The 2018 PIRM Challenge on Perceptual Image Super-resolution
Yochai Blau, Roey Mechrez, Radu Timofte, Tomer Michaeli, Lihi, Zelnik-Manor

TL;DR
The 2018 PIRM challenge evaluated perceptual image super-resolution methods by jointly assessing accuracy and perceptual quality, leading to improved algorithms and insights into quality measures correlating with human opinion.
Contribution
This paper introduces a new evaluation methodology for perceptual super-resolution that balances accuracy and perceptual quality, and reports on the top-performing algorithms from the challenge.
Findings
Top algorithms significantly outperformed previous state-of-the-art in perceptual SR.
Certain image quality measures correlate better with human opinions.
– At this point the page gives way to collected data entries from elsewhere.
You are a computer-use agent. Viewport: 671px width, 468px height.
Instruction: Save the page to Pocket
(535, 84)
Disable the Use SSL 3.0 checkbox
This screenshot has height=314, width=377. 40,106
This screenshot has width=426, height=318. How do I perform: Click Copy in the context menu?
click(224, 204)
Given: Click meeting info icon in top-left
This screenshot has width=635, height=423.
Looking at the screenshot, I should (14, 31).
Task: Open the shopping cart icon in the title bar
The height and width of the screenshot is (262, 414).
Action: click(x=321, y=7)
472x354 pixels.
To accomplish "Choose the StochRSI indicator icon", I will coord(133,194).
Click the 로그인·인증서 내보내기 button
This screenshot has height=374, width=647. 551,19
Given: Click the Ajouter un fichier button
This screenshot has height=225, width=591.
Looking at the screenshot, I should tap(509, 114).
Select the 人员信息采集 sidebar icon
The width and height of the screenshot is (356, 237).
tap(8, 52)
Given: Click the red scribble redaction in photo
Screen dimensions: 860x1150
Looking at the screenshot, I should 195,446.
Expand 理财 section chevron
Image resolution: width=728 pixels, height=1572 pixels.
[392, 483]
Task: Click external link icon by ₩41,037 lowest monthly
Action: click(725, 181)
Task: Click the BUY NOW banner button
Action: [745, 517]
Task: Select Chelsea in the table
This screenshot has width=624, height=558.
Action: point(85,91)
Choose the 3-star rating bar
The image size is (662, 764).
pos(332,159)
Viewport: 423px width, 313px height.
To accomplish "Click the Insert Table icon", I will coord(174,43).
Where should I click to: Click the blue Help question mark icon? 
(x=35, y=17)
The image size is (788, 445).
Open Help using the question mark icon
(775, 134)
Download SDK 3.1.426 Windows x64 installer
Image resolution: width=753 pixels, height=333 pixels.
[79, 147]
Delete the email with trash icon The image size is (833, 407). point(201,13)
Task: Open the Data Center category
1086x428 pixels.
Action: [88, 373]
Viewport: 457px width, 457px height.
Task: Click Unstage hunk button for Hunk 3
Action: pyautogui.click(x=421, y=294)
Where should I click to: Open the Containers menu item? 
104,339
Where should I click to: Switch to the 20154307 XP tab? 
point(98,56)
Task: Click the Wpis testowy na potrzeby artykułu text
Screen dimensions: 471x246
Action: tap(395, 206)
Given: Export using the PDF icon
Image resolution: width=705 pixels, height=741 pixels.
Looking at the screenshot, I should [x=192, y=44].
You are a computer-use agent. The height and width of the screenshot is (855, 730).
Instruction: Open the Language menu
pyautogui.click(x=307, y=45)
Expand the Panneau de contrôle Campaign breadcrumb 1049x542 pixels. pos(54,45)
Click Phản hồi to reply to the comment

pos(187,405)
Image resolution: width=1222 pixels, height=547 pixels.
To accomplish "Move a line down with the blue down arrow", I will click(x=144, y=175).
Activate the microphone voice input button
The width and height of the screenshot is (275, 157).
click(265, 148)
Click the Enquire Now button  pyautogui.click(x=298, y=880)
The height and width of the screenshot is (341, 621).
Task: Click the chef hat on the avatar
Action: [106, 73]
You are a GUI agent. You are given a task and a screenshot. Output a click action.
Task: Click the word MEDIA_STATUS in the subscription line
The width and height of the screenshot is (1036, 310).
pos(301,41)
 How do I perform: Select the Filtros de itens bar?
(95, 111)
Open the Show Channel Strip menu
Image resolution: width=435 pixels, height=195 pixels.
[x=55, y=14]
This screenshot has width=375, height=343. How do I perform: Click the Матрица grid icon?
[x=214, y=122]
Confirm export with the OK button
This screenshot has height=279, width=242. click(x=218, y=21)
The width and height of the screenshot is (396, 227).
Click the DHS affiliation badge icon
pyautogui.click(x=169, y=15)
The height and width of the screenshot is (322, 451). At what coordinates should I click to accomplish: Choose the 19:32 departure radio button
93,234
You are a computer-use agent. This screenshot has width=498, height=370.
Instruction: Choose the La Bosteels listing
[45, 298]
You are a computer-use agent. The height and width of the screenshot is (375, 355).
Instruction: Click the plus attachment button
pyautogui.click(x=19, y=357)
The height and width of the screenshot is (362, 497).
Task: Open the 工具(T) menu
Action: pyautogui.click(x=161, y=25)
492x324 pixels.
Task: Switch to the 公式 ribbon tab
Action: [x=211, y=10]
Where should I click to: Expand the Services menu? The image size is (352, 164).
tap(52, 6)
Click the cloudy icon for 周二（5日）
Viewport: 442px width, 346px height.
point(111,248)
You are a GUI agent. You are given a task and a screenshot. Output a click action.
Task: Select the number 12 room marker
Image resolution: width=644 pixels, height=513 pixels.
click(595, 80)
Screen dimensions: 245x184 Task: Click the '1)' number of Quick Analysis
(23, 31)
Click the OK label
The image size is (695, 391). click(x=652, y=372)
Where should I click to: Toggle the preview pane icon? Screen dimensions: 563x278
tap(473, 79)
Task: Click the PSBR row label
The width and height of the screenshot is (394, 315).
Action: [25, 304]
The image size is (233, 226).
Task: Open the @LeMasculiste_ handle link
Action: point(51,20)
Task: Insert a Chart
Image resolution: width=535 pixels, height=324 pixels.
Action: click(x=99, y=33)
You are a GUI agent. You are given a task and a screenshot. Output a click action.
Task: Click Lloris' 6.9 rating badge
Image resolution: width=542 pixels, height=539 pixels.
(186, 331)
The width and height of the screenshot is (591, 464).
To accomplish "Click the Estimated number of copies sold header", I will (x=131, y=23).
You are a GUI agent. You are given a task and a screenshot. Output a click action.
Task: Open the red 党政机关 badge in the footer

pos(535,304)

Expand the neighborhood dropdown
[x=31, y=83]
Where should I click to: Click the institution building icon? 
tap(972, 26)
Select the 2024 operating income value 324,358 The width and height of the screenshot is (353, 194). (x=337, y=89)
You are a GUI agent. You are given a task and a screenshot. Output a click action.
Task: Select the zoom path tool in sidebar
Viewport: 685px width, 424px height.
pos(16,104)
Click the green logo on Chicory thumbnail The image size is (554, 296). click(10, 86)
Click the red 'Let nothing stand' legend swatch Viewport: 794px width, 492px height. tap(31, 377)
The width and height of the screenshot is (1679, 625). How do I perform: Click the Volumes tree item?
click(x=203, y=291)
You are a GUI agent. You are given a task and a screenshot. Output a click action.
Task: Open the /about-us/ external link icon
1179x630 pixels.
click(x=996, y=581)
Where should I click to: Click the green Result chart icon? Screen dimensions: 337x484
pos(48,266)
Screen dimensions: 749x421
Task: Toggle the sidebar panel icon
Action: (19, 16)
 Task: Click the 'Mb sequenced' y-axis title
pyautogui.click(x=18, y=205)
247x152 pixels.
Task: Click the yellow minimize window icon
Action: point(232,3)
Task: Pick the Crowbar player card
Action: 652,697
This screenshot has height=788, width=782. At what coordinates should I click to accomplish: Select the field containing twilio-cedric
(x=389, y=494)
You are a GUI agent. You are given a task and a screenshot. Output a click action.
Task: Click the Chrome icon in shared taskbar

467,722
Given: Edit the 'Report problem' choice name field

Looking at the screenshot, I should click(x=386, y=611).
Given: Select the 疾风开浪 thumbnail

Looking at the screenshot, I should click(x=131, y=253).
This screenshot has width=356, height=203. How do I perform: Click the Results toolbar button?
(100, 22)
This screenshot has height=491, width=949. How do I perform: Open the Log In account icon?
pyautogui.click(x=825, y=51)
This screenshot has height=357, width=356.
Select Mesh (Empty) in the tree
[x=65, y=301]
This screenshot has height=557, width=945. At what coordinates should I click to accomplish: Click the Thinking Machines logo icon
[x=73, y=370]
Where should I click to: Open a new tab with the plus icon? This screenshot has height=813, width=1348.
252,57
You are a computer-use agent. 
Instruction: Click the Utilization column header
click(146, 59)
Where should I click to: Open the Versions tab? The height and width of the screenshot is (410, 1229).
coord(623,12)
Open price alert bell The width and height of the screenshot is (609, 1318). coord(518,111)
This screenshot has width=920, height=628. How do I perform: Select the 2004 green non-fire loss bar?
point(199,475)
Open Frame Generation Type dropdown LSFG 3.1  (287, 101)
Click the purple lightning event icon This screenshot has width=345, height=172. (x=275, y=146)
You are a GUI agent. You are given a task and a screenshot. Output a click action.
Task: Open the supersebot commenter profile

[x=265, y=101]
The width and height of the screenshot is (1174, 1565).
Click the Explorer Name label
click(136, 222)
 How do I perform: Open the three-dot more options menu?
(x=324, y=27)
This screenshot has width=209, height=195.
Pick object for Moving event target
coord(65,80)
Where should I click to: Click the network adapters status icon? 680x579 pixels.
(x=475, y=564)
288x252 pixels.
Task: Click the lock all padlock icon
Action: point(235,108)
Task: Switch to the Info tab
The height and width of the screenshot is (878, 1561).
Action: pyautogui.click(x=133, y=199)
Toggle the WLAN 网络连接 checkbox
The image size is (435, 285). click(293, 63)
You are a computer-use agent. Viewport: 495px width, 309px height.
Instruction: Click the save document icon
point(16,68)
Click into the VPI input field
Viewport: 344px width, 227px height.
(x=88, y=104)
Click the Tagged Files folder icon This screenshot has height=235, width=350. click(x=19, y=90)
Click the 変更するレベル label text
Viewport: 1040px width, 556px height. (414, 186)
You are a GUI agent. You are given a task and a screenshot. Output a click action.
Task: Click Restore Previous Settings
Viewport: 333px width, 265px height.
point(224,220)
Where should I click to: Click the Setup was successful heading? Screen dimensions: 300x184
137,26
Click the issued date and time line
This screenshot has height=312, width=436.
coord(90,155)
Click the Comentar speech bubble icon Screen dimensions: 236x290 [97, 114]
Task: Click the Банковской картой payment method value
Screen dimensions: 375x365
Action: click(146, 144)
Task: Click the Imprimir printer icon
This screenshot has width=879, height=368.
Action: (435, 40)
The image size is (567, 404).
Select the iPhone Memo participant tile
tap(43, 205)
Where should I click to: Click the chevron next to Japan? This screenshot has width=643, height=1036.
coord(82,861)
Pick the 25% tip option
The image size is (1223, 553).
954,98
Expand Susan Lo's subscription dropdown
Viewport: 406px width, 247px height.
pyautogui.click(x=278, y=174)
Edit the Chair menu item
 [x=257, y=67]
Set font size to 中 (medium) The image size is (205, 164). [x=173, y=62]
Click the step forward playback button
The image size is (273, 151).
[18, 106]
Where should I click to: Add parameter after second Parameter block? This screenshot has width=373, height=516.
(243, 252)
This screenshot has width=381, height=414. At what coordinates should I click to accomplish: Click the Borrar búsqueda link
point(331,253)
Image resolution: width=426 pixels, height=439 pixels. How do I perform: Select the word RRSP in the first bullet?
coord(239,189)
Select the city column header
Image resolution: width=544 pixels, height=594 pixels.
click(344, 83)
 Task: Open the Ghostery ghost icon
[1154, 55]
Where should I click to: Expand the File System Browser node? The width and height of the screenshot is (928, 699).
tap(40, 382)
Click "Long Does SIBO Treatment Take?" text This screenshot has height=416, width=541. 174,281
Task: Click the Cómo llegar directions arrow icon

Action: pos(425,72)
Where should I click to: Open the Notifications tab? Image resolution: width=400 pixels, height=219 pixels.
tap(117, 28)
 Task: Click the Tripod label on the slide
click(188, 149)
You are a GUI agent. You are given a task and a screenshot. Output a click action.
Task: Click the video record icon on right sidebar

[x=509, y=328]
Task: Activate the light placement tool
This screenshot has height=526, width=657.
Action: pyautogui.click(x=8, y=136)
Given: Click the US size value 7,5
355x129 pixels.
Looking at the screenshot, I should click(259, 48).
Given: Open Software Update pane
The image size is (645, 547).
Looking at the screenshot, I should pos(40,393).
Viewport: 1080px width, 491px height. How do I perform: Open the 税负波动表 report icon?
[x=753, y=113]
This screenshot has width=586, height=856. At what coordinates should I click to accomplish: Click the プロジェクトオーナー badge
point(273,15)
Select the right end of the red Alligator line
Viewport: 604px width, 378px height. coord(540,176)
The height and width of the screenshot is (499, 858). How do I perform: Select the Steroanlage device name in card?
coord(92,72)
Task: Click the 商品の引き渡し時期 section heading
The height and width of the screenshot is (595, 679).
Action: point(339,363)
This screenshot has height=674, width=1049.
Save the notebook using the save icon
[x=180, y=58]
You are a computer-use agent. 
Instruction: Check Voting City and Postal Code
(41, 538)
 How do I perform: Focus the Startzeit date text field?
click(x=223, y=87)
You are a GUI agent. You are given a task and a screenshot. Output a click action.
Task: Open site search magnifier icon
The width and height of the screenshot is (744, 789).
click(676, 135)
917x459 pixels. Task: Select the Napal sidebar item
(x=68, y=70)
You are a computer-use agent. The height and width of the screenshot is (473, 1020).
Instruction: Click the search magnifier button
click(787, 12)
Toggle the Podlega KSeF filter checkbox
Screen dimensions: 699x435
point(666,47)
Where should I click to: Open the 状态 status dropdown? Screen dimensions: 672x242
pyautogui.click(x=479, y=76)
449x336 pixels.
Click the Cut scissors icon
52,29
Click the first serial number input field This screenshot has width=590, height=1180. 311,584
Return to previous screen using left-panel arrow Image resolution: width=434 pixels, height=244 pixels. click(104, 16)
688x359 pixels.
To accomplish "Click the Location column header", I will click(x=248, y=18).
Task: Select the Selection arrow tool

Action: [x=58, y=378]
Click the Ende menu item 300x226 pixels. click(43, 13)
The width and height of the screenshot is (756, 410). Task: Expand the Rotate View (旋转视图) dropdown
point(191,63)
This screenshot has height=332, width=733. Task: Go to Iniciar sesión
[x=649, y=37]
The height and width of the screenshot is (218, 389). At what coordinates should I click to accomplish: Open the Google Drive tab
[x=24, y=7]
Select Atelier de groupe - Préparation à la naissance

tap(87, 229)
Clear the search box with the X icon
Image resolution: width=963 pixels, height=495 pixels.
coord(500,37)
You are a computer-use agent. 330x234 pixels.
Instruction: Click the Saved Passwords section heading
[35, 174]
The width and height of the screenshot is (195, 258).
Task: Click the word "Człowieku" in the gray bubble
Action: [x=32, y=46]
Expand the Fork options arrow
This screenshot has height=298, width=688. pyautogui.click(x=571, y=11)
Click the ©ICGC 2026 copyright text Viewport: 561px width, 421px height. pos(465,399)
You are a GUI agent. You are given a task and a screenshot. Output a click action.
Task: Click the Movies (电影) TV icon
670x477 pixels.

Analysis of current trends in perceptual SR based on challenge submissions.
Abstract
This paper reports on the 2018 PIRM challenge on perceptual super-resolution (SR), held in conjunction with the Perceptual Image Restoration and Manipulation (PIRM) workshop at ECCV 2018. In contrast to previous SR challenges, our evaluation methodology jointly quantifies accuracy and perceptual quality, therefore enabling perceptual-driven methods to compete alongside algorithms that target PSNR maximization. Twenty-one participating teams introduced algorithms which well-improved upon the existing state-of-the-art methods in perceptual SR, as confirmed by a human opinion study. We also analyze popular image quality measures and draw conclusions regarding which of them correlates best with human opinion scores. We conclude with an analysis of the current trends in perceptual SR, as reflected from the leading submissions.